[Screenshot grounding data]
═══
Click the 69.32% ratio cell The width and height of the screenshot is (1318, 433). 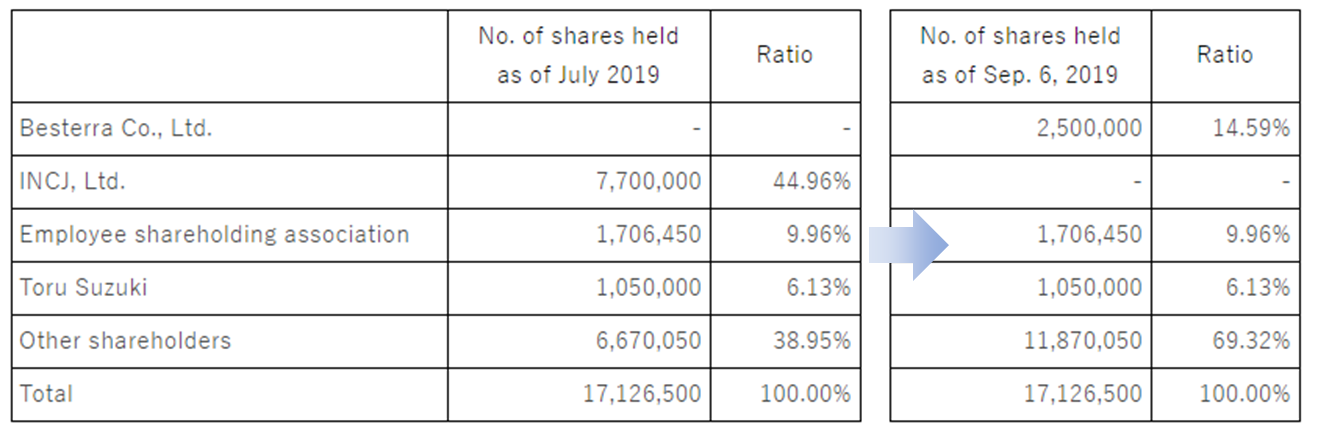pos(1258,341)
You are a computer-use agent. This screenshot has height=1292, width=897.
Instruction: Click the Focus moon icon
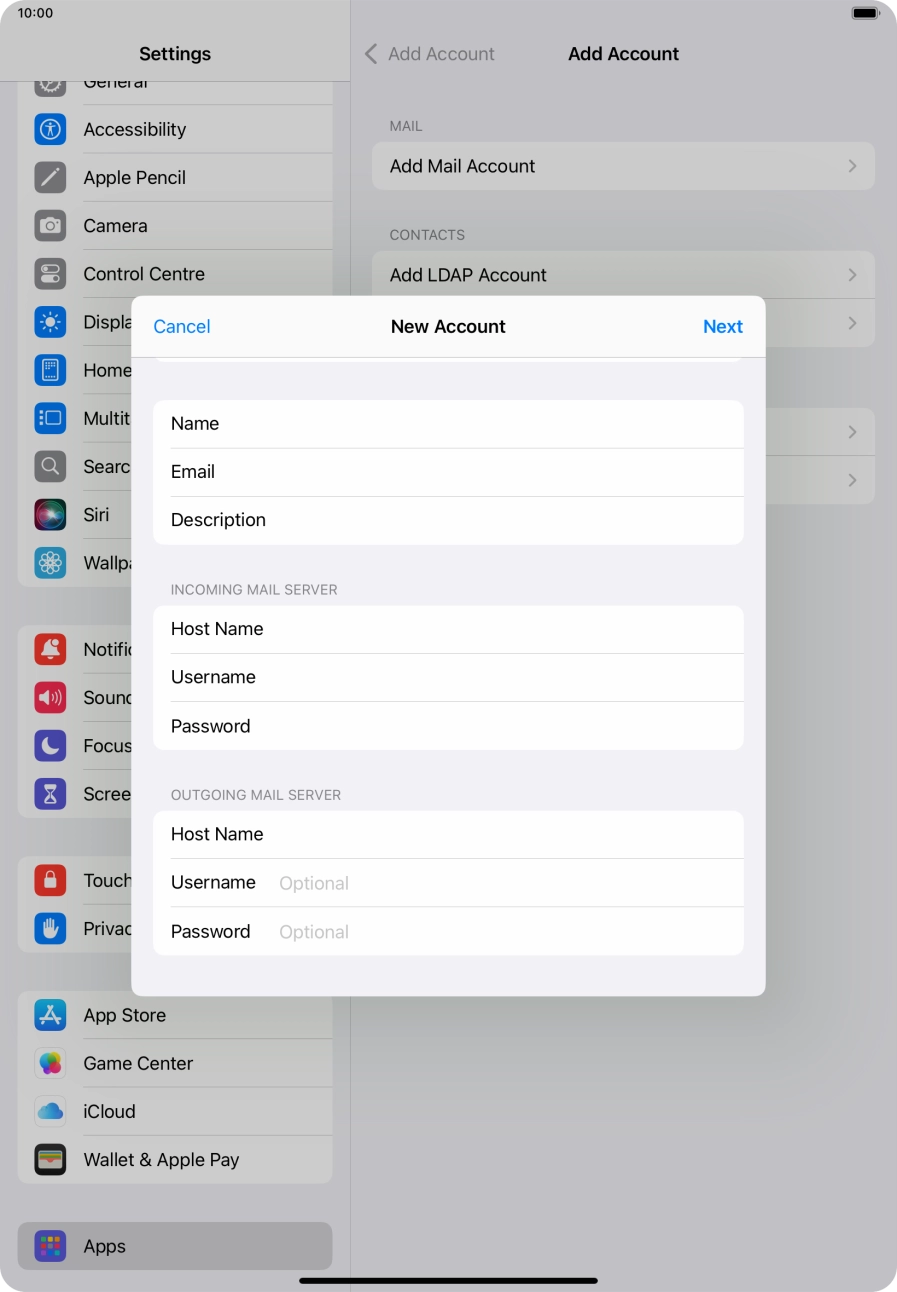(50, 745)
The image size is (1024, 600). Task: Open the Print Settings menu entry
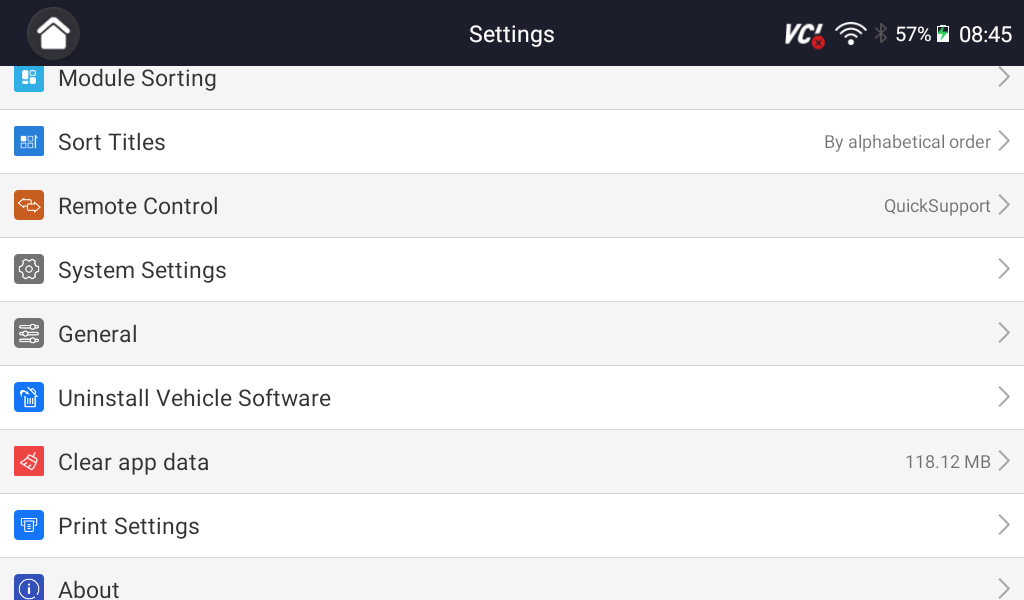click(129, 526)
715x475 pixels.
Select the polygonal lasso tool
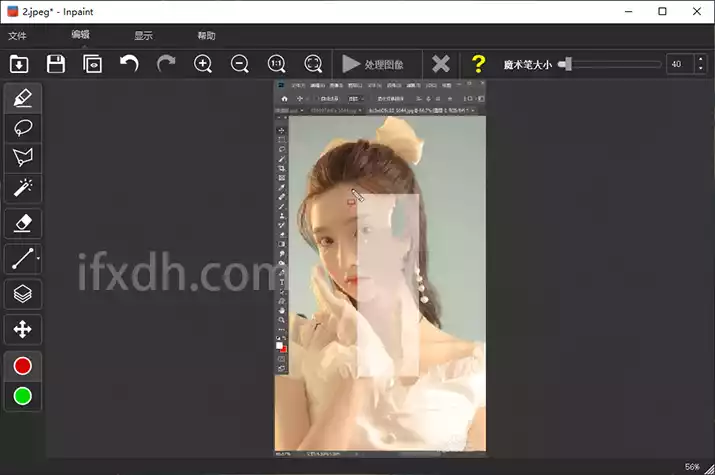23,158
═══
# Required action
Omit the pictures, then extract verbatim only those lines that fall between the line containing "715x475 pixels." and the final line of the records above, both included.

# Completed task
715x475 pixels.
Select the polygonal lasso tool
23,158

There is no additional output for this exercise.